There’s no telling how many players will be healthy when Buffalo visits Boston on Sunday night.

The Sabres’ top left winger, Matt Moulson, left First Niagara Center prior to the game after not feeling well. Patrick Kaleta got sick and departed after one period. Defenseman Tyler Myers went out with a lower-body injury during the second period.

Moulson and Kaleta didn’t travel to Boston. The Sabres were expected to call up center Tim Schaller and defenseman Mark Pysyk from Rochester.

“Myers, we’ll take a look at him right now, and he’ll probably be questionable,” Sabres coach Ted Nolan said before moving on to Moulson. “He just didn’t have enough energy to play. Patty was the same way, but he tried. He just didn’t make it. A few other guys are feeling the same way.”

While winter is a common time for health setbacks, the mumps outbreak has hockey folks on edge. Any chance this is related to mumps?

“I’m not too sure,” Nolan said. “The medical team will look at that, but right now just flu-like symptoms, I guess. A few guys are feeling that way. Maybe it’s just the flu.”

The Sabres certainly got sick of their mistakes. A litany of errors – ranging from blown coverages to missed passes to poor personnel changes – dropped Buffalo to its second loss in a row. It was the first setback at home in seven games.

“The mistakes we’re making leading to our losses, it’s nothing the other teams are doing,” captain Brian Gionta said. “We’re doing it to ourselves right now.”

The Sabres trailed, 2-0, after just 7:07. Moulson’s illness played a part.

His sudden departure forced the Sabres to summon Johan Larsson from Rochester just two hours before puck drop. Larsson didn’t make it to Buffalo in time for the pregame skate, so he was probably feeling sluggish when Colorado defenseman Erik Johnson shook Larsson’s coverage on a goal from the slot with 2:23 gone.

The Sabres quickly earned a chance to get the goal back on the power play. Instead, they allowed a short-handed goal for the second game in a row and fifth time this season (tied for most in the NHL).

Defenseman Nikita Zadorov flubbed a pass sent his way, and the Avs turned toward the Buffalo zone. Ryan O’Reilly found Cody McLeod at the edge of the crease for a tap-in through the pads of Jhonas Enroth.

“The scary part is I liked our first period, except we had made a couple crucial mistakes,” Nolan said. “They capitalized on them.”

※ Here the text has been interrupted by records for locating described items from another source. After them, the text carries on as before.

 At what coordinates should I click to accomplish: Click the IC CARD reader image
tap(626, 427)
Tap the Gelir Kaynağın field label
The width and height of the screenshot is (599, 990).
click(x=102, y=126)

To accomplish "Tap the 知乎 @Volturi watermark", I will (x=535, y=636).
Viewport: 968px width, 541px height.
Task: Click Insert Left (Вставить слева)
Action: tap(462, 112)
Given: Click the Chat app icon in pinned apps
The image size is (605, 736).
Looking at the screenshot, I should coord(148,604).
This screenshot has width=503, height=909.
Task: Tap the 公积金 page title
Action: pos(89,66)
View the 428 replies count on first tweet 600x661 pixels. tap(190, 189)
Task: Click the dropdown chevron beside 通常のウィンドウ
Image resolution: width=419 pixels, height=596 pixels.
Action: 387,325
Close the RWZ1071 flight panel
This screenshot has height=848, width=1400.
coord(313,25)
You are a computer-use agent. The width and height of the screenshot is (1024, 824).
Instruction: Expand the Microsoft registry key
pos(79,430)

Colorado put the game away with two goals in the opening 4:32 of the third period. Alex Tanguay sent a laser into the top corner with 1:51 gone to make it 3-0. John Mitchell’s power-play goal sent the Avs toward just their second win in eight games.

“That hurts, a goal in the first two minutes of the third,” Gionta said. “We had some spurts where we had some good chances and good pressure, but at the same time just those mistakes keep hurting us.”

Buffalo outshot the Avs, 29-23, but didn’t solve goaltender Calvin Pickard until 6:33 remained. Larsson scored his first NHL goal on a cross-ice feed from Chris Stewart, making his quick drive to town worth it.

Tanguay found the empty net with 25.7 seconds play, running Colorado’s winning streak over Buffalo to eight games. The Sabres’ last victory was a 6-4 decision in Colorado on Dec. 4, 2005.

Sunday’s game in Boston will conclude the eighth of Buffalo 19 sets of back-to-back games. The Sabres are 2-6 in the opening game and 3-4 in the second.

“We’ve got a quick turnaround, a big game against Boston,” Sabres forward Tyler Ennis said. “We played well, but a couple mental errors and it ends up in the back of our net. It is disappointing. Against an offensive team like that, you can’t turn the puck over, you can’t give up short-handed goals.”